#### THE EXERCISE:
Convert all of the material below into a numbered list with one line per item, omitting blank lines.

#### DATASET ENTRIES:

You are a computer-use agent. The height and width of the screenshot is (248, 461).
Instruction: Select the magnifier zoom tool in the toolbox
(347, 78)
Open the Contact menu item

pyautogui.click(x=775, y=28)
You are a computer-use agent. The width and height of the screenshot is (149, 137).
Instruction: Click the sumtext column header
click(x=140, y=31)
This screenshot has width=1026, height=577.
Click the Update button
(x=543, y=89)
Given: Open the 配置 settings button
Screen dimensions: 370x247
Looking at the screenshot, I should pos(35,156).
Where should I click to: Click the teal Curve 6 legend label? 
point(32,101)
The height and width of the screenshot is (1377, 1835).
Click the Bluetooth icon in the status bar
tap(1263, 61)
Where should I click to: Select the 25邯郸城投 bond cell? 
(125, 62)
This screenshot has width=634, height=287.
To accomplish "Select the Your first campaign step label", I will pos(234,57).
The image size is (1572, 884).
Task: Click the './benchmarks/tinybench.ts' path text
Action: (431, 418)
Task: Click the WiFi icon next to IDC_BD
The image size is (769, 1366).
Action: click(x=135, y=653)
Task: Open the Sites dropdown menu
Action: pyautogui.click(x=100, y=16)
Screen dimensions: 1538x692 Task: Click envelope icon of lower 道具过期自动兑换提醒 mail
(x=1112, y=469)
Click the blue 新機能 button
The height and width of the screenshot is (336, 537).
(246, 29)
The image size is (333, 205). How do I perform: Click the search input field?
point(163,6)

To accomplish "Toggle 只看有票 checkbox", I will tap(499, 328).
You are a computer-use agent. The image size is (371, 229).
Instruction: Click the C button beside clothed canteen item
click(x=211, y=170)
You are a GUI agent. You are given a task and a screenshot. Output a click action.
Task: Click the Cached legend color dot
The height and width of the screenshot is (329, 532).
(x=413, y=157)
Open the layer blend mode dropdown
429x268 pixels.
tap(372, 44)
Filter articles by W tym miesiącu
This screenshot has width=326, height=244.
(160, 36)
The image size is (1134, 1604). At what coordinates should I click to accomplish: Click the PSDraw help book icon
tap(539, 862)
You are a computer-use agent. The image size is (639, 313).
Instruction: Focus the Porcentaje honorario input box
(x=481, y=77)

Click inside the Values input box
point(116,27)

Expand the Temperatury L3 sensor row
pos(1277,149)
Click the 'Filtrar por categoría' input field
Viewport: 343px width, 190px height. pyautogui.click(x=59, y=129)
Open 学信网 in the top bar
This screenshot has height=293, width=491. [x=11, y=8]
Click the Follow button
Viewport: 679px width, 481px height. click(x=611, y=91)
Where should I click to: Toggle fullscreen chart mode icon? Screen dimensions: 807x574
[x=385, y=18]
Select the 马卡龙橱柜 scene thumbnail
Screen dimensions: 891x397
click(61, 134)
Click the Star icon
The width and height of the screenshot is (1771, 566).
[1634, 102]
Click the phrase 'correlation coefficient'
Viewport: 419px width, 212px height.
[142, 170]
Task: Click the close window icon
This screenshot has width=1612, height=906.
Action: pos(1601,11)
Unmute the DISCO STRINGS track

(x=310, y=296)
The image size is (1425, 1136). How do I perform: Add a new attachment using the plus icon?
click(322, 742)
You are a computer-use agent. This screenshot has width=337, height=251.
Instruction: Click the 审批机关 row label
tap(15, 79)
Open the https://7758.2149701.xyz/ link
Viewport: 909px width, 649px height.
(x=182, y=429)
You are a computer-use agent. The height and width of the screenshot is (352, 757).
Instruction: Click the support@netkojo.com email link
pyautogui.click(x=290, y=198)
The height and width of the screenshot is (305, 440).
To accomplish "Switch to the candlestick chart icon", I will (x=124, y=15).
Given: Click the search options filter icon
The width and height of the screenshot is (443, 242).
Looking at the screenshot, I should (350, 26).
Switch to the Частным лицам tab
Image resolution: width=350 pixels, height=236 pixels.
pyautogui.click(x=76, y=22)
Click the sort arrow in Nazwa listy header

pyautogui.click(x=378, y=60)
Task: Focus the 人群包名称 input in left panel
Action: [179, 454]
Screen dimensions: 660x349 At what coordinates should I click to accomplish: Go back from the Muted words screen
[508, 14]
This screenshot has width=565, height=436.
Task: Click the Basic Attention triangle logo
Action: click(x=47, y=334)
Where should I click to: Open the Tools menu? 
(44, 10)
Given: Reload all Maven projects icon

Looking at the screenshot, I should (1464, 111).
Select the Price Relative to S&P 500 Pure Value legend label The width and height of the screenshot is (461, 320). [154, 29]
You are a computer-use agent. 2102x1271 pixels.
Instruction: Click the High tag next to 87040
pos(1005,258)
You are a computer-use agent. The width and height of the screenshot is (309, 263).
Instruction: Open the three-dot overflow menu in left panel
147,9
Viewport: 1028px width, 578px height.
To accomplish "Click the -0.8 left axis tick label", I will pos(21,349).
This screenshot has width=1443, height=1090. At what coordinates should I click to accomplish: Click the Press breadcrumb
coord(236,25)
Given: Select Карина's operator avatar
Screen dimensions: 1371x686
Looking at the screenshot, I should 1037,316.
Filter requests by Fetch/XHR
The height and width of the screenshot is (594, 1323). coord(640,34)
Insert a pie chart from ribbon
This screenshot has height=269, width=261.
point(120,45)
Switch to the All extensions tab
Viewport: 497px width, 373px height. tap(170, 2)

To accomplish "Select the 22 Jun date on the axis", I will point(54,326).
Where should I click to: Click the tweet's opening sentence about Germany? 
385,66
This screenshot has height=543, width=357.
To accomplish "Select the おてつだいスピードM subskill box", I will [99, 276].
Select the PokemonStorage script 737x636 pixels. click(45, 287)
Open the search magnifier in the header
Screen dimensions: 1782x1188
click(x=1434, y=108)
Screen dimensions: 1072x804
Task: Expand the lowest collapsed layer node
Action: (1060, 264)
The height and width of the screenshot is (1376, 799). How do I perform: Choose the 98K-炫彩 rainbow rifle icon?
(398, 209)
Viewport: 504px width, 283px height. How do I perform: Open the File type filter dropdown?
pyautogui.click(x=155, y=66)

#### FINISHED TASK:
1. You are a computer-use agent. The height and width of the screenshot is (248, 461).
2. Instruction: Select the magnifier zoom tool in the toolbox
3. (347, 78)
4. Open the Contact menu item
5. pyautogui.click(x=775, y=28)
6. You are a computer-use agent. The width and height of the screenshot is (149, 137).
7. Instruction: Click the sumtext column header
8. click(x=140, y=31)
9. This screenshot has width=1026, height=577.
10. Click the Update button
11. (x=543, y=89)
12. Given: Open the 配置 settings button
13. Screen dimensions: 370x247
14. Looking at the screenshot, I should pos(35,156).
15. Where should I click to: Click the teal Curve 6 legend label? 
16. point(32,101)
17. The height and width of the screenshot is (1377, 1835).
18. Click the Bluetooth icon in the status bar
19. tap(1263, 61)
20. Where should I click to: Select the 25邯郸城投 bond cell? 
21. (125, 62)
22. This screenshot has width=634, height=287.
23. To accomplish "Select the Your first campaign step label", I will pos(234,57).
24. The image size is (1572, 884).
25. Task: Click the './benchmarks/tinybench.ts' path text
26. Action: (431, 418)
27. Task: Click the WiFi icon next to IDC_BD
28. The image size is (769, 1366).
29. Action: click(x=135, y=653)
30. Task: Open the Sites dropdown menu
31. Action: pyautogui.click(x=100, y=16)
32. Screen dimensions: 1538x692 Task: Click envelope icon of lower 道具过期自动兑换提醒 mail
33. (x=1112, y=469)
34. Click the blue 新機能 button
35. The height and width of the screenshot is (336, 537).
36. (246, 29)
37. The image size is (333, 205). How do I perform: Click the search input field?
38. point(163,6)
39. To accomplish "Toggle 只看有票 checkbox", I will tap(499, 328).
40. You are a computer-use agent. The image size is (371, 229).
41. Instruction: Click the C button beside clothed canteen item
42. click(x=211, y=170)
43. You are a GUI agent. You are given a task and a screenshot. Output a click action.
44. Task: Click the Cached legend color dot
45. The height and width of the screenshot is (329, 532).
46. (x=413, y=157)
47. Open the layer blend mode dropdown
48. 429x268 pixels.
49. tap(372, 44)
50. Filter articles by W tym miesiącu
51. This screenshot has width=326, height=244.
52. (160, 36)
53. The image size is (1134, 1604). At what coordinates should I click to accomplish: Click the PSDraw help book icon
54. tap(539, 862)
55. You are a computer-use agent. The image size is (639, 313).
56. Instruction: Focus the Porcentaje honorario input box
57. (x=481, y=77)
58. Click inside the Values input box
59. point(116,27)
60. Expand the Temperatury L3 sensor row
61. pos(1277,149)
62. Click the 'Filtrar por categoría' input field
63. Viewport: 343px width, 190px height. pyautogui.click(x=59, y=129)
64. Open 学信网 in the top bar
65. This screenshot has height=293, width=491. [x=11, y=8]
66. Click the Follow button
67. Viewport: 679px width, 481px height. click(x=611, y=91)
68. Where should I click to: Toggle fullscreen chart mode icon? Screen dimensions: 807x574
69. [x=385, y=18]
70. Select the 马卡龙橱柜 scene thumbnail
71. Screen dimensions: 891x397
72. click(61, 134)
73. Click the Star icon
74. The width and height of the screenshot is (1771, 566).
75. [1634, 102]
76. Click the phrase 'correlation coefficient'
77. Viewport: 419px width, 212px height.
78. [142, 170]
79. Task: Click the close window icon
80. This screenshot has width=1612, height=906.
81. Action: pos(1601,11)
82. Unmute the DISCO STRINGS track
83. (x=310, y=296)
84. The image size is (1425, 1136). How do I perform: Add a new attachment using the plus icon?
85. click(322, 742)
86. You are a computer-use agent. This screenshot has width=337, height=251.
87. Instruction: Click the 审批机关 row label
88. tap(15, 79)
89. Open the https://7758.2149701.xyz/ link
90. Viewport: 909px width, 649px height.
91. (x=182, y=429)
92. You are a computer-use agent. The height and width of the screenshot is (352, 757).
93. Instruction: Click the support@netkojo.com email link
94. pyautogui.click(x=290, y=198)
95. The height and width of the screenshot is (305, 440).
96. To accomplish "Switch to the candlestick chart icon", I will (x=124, y=15).
97. Given: Click the search options filter icon
98. The width and height of the screenshot is (443, 242).
99. Looking at the screenshot, I should (350, 26).
100. Switch to the Частным лицам tab
101. Image resolution: width=350 pixels, height=236 pixels.
102. pyautogui.click(x=76, y=22)
103. Click the sort arrow in Nazwa listy header
104. pyautogui.click(x=378, y=60)
105. Task: Focus the 人群包名称 input in left panel
106. Action: [179, 454]
107. Screen dimensions: 660x349 At what coordinates should I click to accomplish: Go back from the Muted words screen
108. [508, 14]
109. This screenshot has width=565, height=436.
110. Task: Click the Basic Attention triangle logo
111. Action: click(x=47, y=334)
112. Where should I click to: Open the Tools menu? 
113. (44, 10)
114. Given: Reload all Maven projects icon
115. Looking at the screenshot, I should (1464, 111).
116. Select the Price Relative to S&P 500 Pure Value legend label The width and height of the screenshot is (461, 320). [154, 29]
117. You are a computer-use agent. 2102x1271 pixels.
118. Instruction: Click the High tag next to 87040
119. pos(1005,258)
120. You are a computer-use agent. The width and height of the screenshot is (309, 263).
121. Instruction: Open the three-dot overflow menu in left panel
122. 147,9
123. Viewport: 1028px width, 578px height.
124. To accomplish "Click the -0.8 left axis tick label", I will pos(21,349).
125. This screenshot has width=1443, height=1090. At what coordinates should I click to accomplish: Click the Press breadcrumb
126. coord(236,25)
127. Given: Select Карина's operator avatar
128. Screen dimensions: 1371x686
129. Looking at the screenshot, I should 1037,316.
130. Filter requests by Fetch/XHR
131. The height and width of the screenshot is (594, 1323). coord(640,34)
132. Insert a pie chart from ribbon
133. This screenshot has height=269, width=261.
134. point(120,45)
135. Switch to the All extensions tab
136. Viewport: 497px width, 373px height. tap(170, 2)
137. To accomplish "Select the 22 Jun date on the axis", I will point(54,326).
138. Where should I click to: Click the tweet's opening sentence about Germany? 
139. 385,66
140. This screenshot has height=543, width=357.
141. To accomplish "Select the おてつだいスピードM subskill box", I will [99, 276].
142. Select the PokemonStorage script 737x636 pixels. click(45, 287)
143. Open the search magnifier in the header
144. Screen dimensions: 1782x1188
145. click(x=1434, y=108)
146. Screen dimensions: 1072x804
147. Task: Expand the lowest collapsed layer node
148. Action: (1060, 264)
149. The height and width of the screenshot is (1376, 799). How do I perform: Choose the 98K-炫彩 rainbow rifle icon?
150. (398, 209)
151. Viewport: 504px width, 283px height. How do I perform: Open the File type filter dropdown?
152. pyautogui.click(x=155, y=66)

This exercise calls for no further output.